Byte pair encoding trainer class

Byte pair encoding trainer class

Super class

hftokenizers::Trainer -> trainers_bpe

Methods

Public methods

Inherited methods

Method new()

Trainer capable of training a BPE model

Usage

trainers_bpe$new(
  vocab_size = NULL,
  min_frequency = NULL,
  show_progress = NULL,
  special_tokens = NULL,
  limit_alphabet = NULL,
  initial_alphabet = NULL,
  continuing_subword_prefix = NULL,
  end_of_word_suffix = NULL
)

Arguments

vocab_size

(int, optional) – The size of the final vocabulary, including all tokens and alphabet.

min_frequency

(int, optional) – The minimum frequency a pair should have in order to be merged.

show_progress

(bool, optional) – Whether to show progress bars while training.

special_tokens

(List[Unionstr, AddedToken], optional) – A list of special tokens the model should know of.

limit_alphabet

(int, optional) – The maximum different characters to keep in the alphabet.

initial_alphabet

(Liststr, optional) – A list of characters to include in the initial alphabet, even if not seen in the training dataset.

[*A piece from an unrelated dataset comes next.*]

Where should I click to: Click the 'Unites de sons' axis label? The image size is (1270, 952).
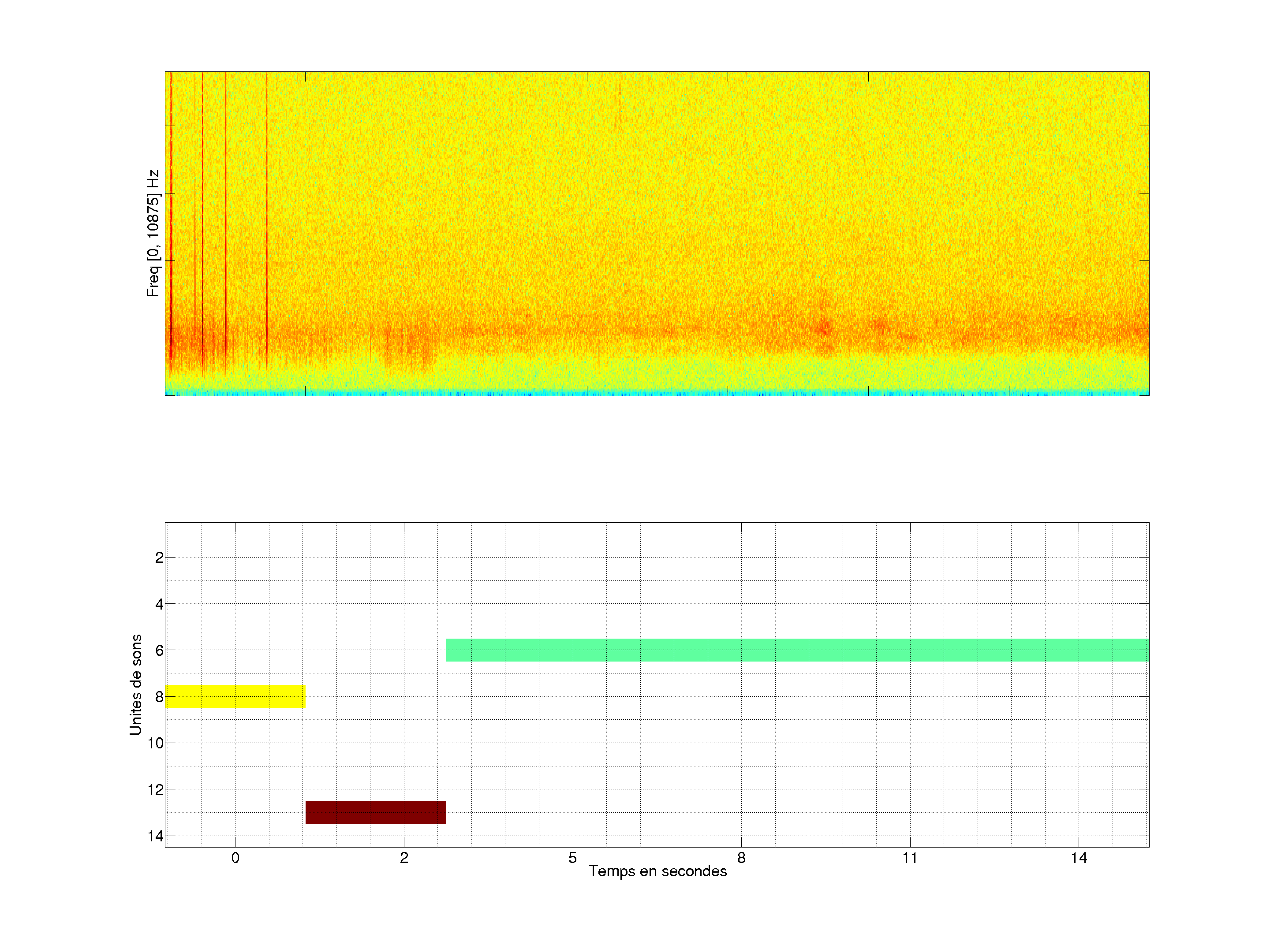coord(135,684)
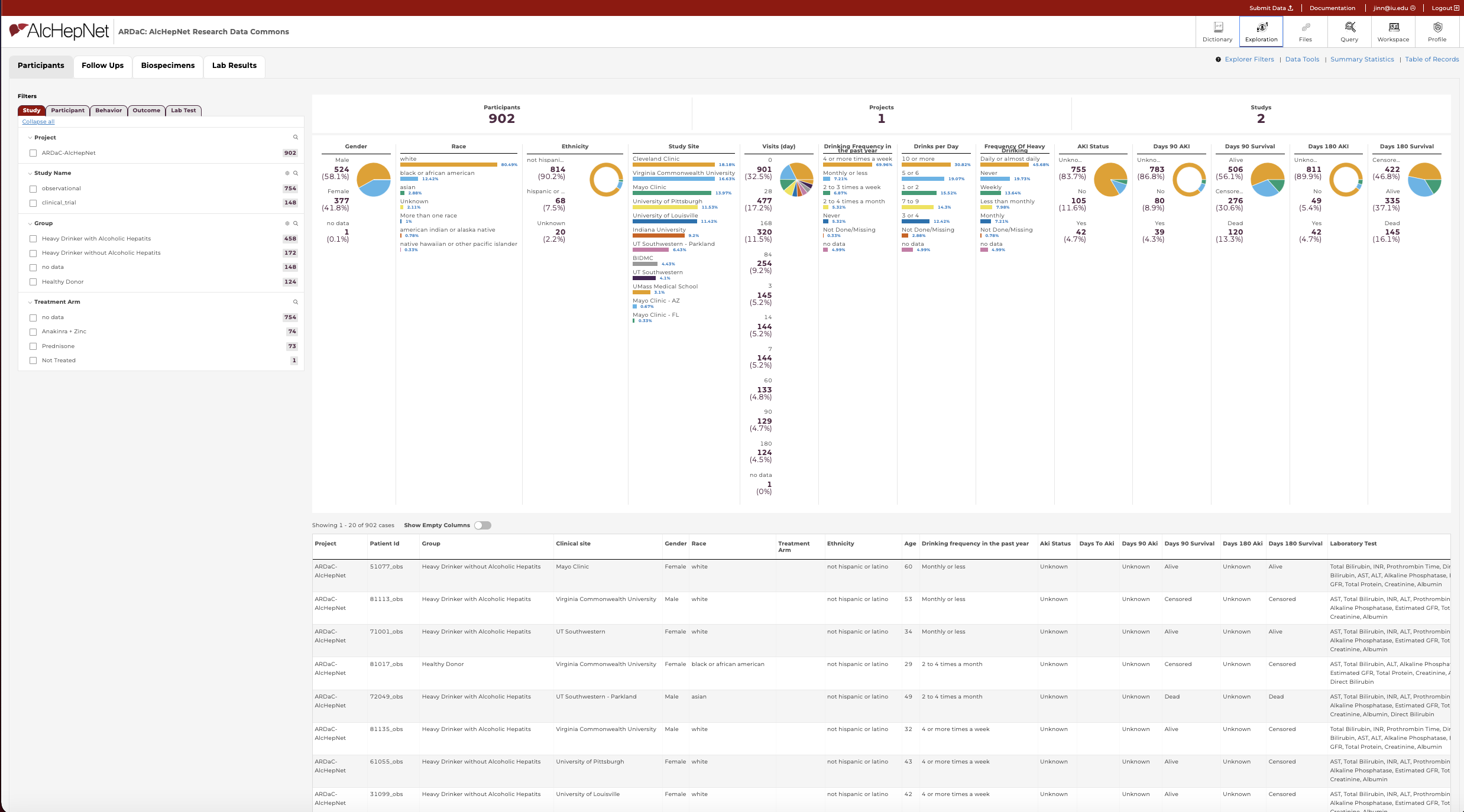Check the Healthy Donor group checkbox

pyautogui.click(x=33, y=282)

If the strings contain more than one character, only the first one is kept.

continuing_subword_prefix

(str, optional) – A prefix to be used for every subword that is not a beginning-of-word.

end_of_word_suffix

(str, optional) – A suffix to be used for every subword that is a end-of-word.


Method clone()

The objects of this class are cloneable with this method.

Usage

trainers_bpe$clone(deep = FALSE)

Arguments

deep

Whether to make a deep clone.